§ **WHAT YOU NEED TO DO**
Which of the lines in the data below contain the string "card"? Copy each of them.

§ **DATA SHOWN**
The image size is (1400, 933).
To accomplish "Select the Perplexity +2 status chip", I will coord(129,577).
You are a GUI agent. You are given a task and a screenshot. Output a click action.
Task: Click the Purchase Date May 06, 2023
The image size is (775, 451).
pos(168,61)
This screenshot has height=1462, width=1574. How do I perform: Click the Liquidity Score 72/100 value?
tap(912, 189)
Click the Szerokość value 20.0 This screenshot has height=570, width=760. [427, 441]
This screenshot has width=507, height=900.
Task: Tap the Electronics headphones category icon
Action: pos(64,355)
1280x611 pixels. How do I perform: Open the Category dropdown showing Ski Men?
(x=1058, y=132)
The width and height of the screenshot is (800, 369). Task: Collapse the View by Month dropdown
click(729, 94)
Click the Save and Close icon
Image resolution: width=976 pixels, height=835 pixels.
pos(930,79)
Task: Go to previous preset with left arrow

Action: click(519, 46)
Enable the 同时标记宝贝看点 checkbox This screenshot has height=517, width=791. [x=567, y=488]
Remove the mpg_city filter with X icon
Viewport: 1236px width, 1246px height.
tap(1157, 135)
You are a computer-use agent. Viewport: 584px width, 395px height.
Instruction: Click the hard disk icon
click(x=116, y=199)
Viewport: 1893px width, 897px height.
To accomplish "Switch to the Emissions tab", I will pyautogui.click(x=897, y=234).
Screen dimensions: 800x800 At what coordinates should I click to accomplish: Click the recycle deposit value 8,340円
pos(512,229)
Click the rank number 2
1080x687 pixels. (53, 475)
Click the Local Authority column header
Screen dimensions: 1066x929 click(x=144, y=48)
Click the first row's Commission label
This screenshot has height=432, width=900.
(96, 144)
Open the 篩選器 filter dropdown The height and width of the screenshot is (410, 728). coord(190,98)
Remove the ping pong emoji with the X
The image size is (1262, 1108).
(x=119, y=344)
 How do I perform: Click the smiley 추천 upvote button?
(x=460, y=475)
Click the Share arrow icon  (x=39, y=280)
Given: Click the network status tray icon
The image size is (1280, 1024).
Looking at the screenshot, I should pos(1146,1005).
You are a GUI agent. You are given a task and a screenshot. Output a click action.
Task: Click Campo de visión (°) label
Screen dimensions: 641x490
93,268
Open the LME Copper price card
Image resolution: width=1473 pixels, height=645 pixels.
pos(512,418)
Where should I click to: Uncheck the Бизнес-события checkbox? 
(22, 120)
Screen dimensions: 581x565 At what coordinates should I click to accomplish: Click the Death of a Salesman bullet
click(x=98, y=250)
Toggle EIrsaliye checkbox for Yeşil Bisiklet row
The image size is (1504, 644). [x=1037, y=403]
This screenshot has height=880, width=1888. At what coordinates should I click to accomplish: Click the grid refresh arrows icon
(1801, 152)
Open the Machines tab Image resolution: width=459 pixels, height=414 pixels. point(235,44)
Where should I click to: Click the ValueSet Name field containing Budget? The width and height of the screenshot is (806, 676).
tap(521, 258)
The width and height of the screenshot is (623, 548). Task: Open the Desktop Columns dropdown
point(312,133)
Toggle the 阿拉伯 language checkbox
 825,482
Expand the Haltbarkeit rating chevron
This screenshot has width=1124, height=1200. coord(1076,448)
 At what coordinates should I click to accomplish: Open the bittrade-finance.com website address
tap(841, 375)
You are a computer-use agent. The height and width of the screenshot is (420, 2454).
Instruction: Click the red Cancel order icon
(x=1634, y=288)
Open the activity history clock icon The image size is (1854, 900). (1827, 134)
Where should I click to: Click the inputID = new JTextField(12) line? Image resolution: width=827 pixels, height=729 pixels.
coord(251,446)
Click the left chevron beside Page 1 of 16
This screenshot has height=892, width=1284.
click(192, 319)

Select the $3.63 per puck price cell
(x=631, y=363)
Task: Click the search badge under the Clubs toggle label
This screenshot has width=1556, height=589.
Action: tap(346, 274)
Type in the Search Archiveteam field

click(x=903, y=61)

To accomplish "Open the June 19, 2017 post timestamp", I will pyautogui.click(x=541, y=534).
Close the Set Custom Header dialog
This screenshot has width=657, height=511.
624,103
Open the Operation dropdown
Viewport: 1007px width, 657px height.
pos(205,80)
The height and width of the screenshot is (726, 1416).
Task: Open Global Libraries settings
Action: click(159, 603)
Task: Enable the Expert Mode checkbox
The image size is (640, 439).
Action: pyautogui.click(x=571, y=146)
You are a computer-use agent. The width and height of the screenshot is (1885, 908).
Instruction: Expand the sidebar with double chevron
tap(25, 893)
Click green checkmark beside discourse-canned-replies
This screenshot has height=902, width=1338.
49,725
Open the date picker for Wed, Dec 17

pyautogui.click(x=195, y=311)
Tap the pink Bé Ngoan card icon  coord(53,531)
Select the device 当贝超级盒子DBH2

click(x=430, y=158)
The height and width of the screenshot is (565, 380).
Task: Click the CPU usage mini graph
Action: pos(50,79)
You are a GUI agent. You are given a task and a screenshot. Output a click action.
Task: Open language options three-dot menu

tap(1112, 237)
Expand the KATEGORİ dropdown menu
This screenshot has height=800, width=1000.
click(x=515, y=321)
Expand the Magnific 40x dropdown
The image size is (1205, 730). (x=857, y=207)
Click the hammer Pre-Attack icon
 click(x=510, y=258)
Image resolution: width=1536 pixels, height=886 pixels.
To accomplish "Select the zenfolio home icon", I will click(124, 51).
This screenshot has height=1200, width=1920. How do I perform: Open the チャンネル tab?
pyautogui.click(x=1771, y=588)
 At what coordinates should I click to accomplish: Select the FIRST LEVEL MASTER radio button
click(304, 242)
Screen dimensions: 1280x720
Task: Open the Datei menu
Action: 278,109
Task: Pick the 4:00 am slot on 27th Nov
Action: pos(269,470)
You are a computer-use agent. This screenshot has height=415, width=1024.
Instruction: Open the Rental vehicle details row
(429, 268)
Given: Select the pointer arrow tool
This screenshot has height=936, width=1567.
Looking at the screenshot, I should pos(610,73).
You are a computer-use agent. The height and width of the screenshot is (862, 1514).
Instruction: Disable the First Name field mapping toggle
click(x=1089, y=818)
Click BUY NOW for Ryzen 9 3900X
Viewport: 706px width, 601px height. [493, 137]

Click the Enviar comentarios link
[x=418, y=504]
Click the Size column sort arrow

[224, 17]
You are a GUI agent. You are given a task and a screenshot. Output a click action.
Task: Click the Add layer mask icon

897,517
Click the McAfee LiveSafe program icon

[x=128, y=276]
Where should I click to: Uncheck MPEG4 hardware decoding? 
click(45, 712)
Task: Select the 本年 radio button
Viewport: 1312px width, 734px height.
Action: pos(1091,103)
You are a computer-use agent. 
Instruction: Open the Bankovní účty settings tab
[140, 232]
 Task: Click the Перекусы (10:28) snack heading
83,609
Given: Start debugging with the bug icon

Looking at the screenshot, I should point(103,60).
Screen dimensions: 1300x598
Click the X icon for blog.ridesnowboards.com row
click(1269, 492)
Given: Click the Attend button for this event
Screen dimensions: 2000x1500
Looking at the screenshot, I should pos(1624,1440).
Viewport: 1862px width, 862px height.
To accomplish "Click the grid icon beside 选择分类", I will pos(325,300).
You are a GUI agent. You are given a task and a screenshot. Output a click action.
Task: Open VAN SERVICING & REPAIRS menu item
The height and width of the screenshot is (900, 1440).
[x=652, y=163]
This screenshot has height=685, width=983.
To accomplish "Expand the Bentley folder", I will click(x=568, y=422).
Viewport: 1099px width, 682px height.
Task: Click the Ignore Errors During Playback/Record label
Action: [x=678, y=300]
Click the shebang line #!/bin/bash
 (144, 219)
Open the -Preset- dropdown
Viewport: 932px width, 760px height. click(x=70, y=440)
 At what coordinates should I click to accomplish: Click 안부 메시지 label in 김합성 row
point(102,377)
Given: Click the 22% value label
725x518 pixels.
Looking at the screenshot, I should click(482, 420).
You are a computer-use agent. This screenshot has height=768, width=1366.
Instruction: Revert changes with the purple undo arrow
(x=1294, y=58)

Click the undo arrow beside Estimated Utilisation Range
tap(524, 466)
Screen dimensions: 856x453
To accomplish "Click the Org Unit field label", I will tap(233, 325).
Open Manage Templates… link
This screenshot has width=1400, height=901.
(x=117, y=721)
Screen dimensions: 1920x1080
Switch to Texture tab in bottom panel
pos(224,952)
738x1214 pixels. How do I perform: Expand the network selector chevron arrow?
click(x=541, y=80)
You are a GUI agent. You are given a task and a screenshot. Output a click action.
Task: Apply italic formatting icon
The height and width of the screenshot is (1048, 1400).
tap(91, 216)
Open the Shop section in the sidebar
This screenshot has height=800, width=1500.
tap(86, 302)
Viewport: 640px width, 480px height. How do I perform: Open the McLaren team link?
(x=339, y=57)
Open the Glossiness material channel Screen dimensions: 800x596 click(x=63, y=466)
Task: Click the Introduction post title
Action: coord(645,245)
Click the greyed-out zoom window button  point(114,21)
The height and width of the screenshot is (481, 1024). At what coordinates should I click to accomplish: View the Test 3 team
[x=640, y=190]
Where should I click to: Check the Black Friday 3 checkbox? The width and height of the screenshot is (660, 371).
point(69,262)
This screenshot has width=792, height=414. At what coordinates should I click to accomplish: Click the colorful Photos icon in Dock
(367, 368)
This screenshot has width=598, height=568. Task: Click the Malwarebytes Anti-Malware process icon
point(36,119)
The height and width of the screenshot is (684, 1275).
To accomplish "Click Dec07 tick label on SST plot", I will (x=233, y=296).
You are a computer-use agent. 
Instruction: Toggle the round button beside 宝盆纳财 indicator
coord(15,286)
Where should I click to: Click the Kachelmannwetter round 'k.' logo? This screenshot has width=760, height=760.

§ **EXERCISE RESPONSE**
Open the LME Copper price card
Tap the pink Bé Ngoan card icon  coord(53,531)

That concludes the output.